Licenziamento nullo se intimato prima della fine del periodo di comporto, questo quanto deciso con la sentenza n. 12568 del 2018 dalle Sezioni Unite della Corte Suprema di Cassazione chiamate a dirimere il contrasto giurisprudenziale sorto su tale argomento.
Vediamo nel dettaglio di cosa si tratta con l’articolo pubblicato oggi (23.5.2018) dal Sole 24 Ore (Firma: A. Zambelli; Titolo: “Licenziamento nullo se anticipato”) che di seguito riportiamo.
È nullo il licenziamento del dipendente intimato in costanza di malattia prima della fine del periodo di comporto.
Nel caso portato all’attenzione della Cassazione a sezioni unite (sentenza 12568/2018), il datore di lavoro era receduto dal rapporto di lavoro non appena ricevuto un certificato di malattia recante una prognosi tale da determinare il superamento del periodo massimo di conservazione del posto, senza quindi attendere il suo compiuto esaurimento.
Per la Suprema corte, il licenziamento intimato per superamento del comporto prima della scadenza dello stesso deve considerarsi «nullo per violazione della norma imperativa di cui all’art. 2110, comma 2, cod. civ.», atteso che all’atto della comunicazione di recesso il presupposto legittimante il licenziamento non si è ancora realizzato.
Il tribunale prima, e la Corte d’appello di Cagliari poi, chiamati a giudicare la legittimità della decisione, hanno rigettato l’impugnazione del dipendente, sull’assunto che il recesso non dovesse considerarsi invalido, bensì meramente inefficace sino all’ultimo giorno di malattia.
La Cassazione ha ribaltato le decisioni dei giudici territoriali. Poco conta che tale presupposto – come nel caso in esame – si sarebbe potuto realizzare successivamente. I requisiti di validità del recesso, infatti, devono sussistere al momento in cui lo stesso viene intimato.

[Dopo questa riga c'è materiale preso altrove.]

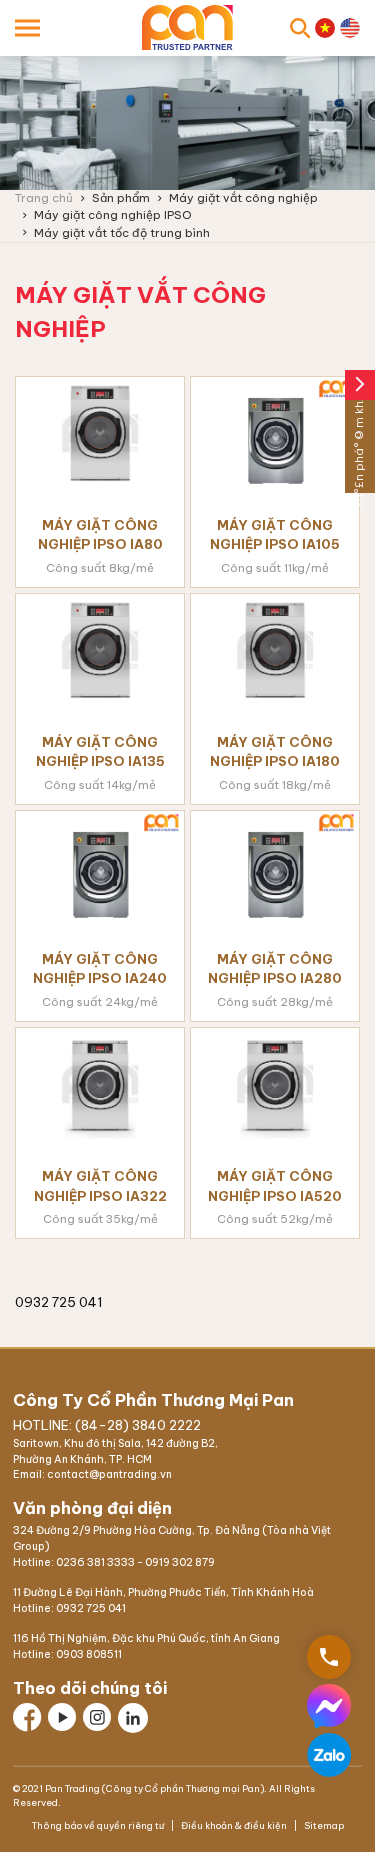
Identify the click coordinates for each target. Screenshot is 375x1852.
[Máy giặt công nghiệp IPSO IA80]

Le sezioni unite danno altresì atto di come il contrasto tra il principio di diritto espresso nella sentenza e l’orientamento giurisprudenziale che sanziona con l’inefficacia il licenziamento intimato in costanza di malattia del lavoratore, al quale i giudici territoriali sembrerebbero aver aderito, sia solo apparente: nel caso portato da ultimo all’attenzione della Suprema corte, infatti, il perdurare dello stato di malattia integrava «di per sé l’unica ragione del licenziamento» e, pertanto, l’unico presupposto di legittimità del recesso. Diversamente, nei precedenti giurisprudenziali che hanno aderito alla tesi dell’inefficacia, il recesso datoriale era fondato su di «un motivo di recesso diverso e autonomo dal mero protrarsi della malattia» (segnatamente, giustificato motivo oggettivo, sopravvenuta inidoneità del prestatore ovvero riduzione del personale) e, conseguentemente, il perdurare dello stato di malattia rappresentava un mero «elemento… estrinseco e idoneo soltanto a differire l’efficacia del licenziamento».
La sentenza 12568 risolve una questione pratica che spesso è dato incontrare: se, infatti, l’articolo 2110 del codice civile dispone che in caso di malattia del lavoratore l’imprenditore ha diritto di recedere dal contratto solamente una volta «decorso il periodo stabilito dalla legge, dagli usi o secondo equità», la legge tace in ordine alla sorte del licenziamento intimato prima che tale periodo sia effettivamente trascorso.
Le sezioni unite rendono giustizia di un contrasto giurisprudenziale che in realtà non sussisteva agli occhi del lettore più attento: il licenziamento è inevitabilmente nullo ogniqualvolta trovi la sua causa nel superamento di un periodo di comporto non verificatosi, mentre – qualora intimato per altra ragione in presenza della quale l’ordinamento consente il recesso datoriale – dovrà essere considerato meramente inefficace sino all’esaurimento del comporto, ovvero fino a quando perduri la malattia del lavoratore.